Collected data:
- Opening Delimiter -
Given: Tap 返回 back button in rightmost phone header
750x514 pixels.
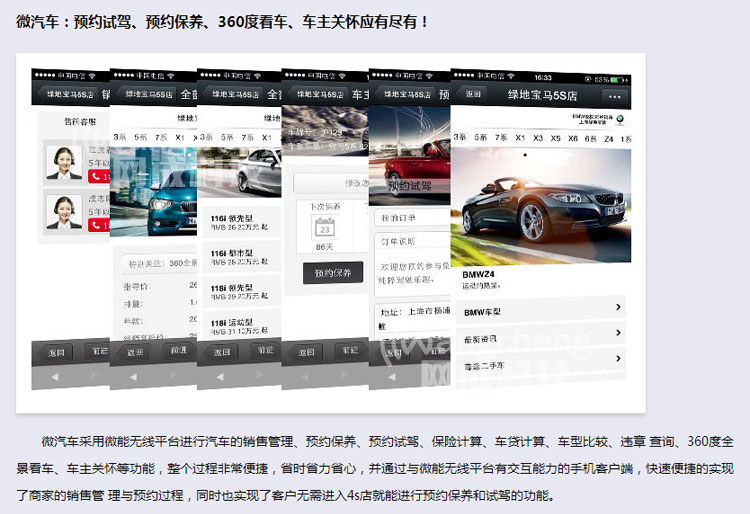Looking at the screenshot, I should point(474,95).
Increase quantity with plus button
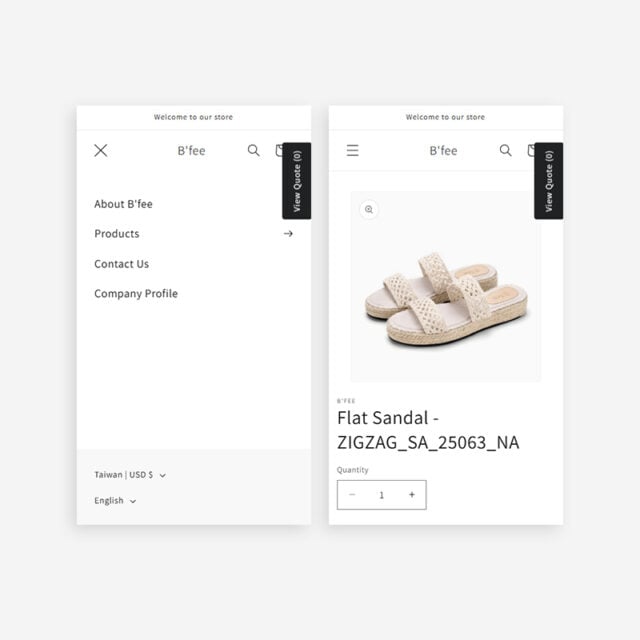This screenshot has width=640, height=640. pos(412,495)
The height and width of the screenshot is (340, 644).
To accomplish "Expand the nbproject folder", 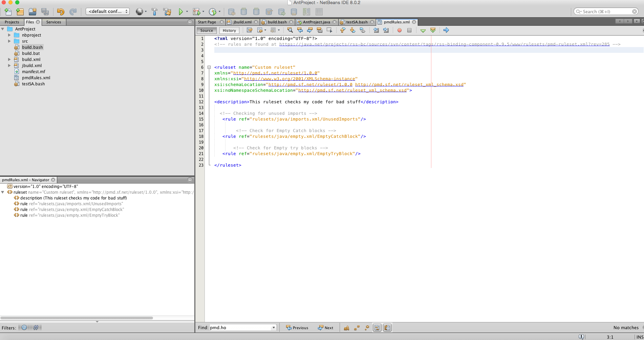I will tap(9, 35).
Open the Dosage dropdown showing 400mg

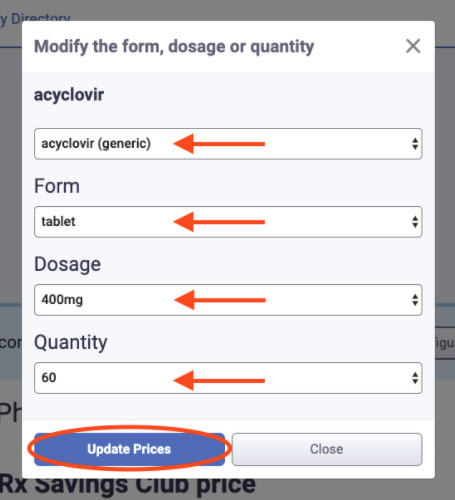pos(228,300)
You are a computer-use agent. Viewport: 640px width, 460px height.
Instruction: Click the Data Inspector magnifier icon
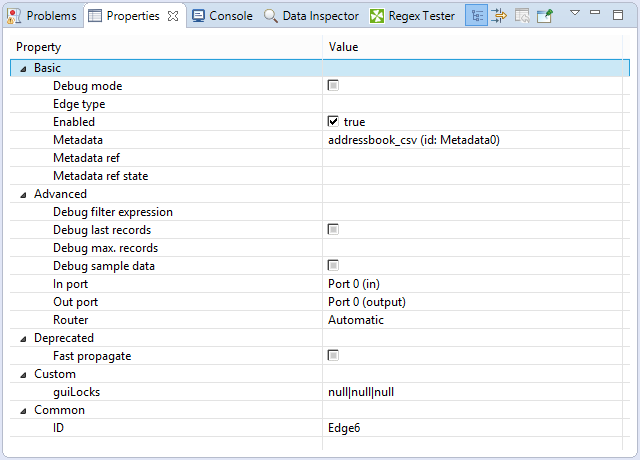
- Closing Delimiter -
* **WORK TASK**
Exactly the lines from the one containing "Open the Dosage dropdown showing 400mg" to the final line of the entries are wanted; please write them out, both ends included, but not the pictures.

* **ANSWER SECTION**
Open the Dosage dropdown showing 400mg

pos(228,300)
You are a computer-use agent. Viewport: 640px width, 460px height.
Instruction: Click the Data Inspector magnifier icon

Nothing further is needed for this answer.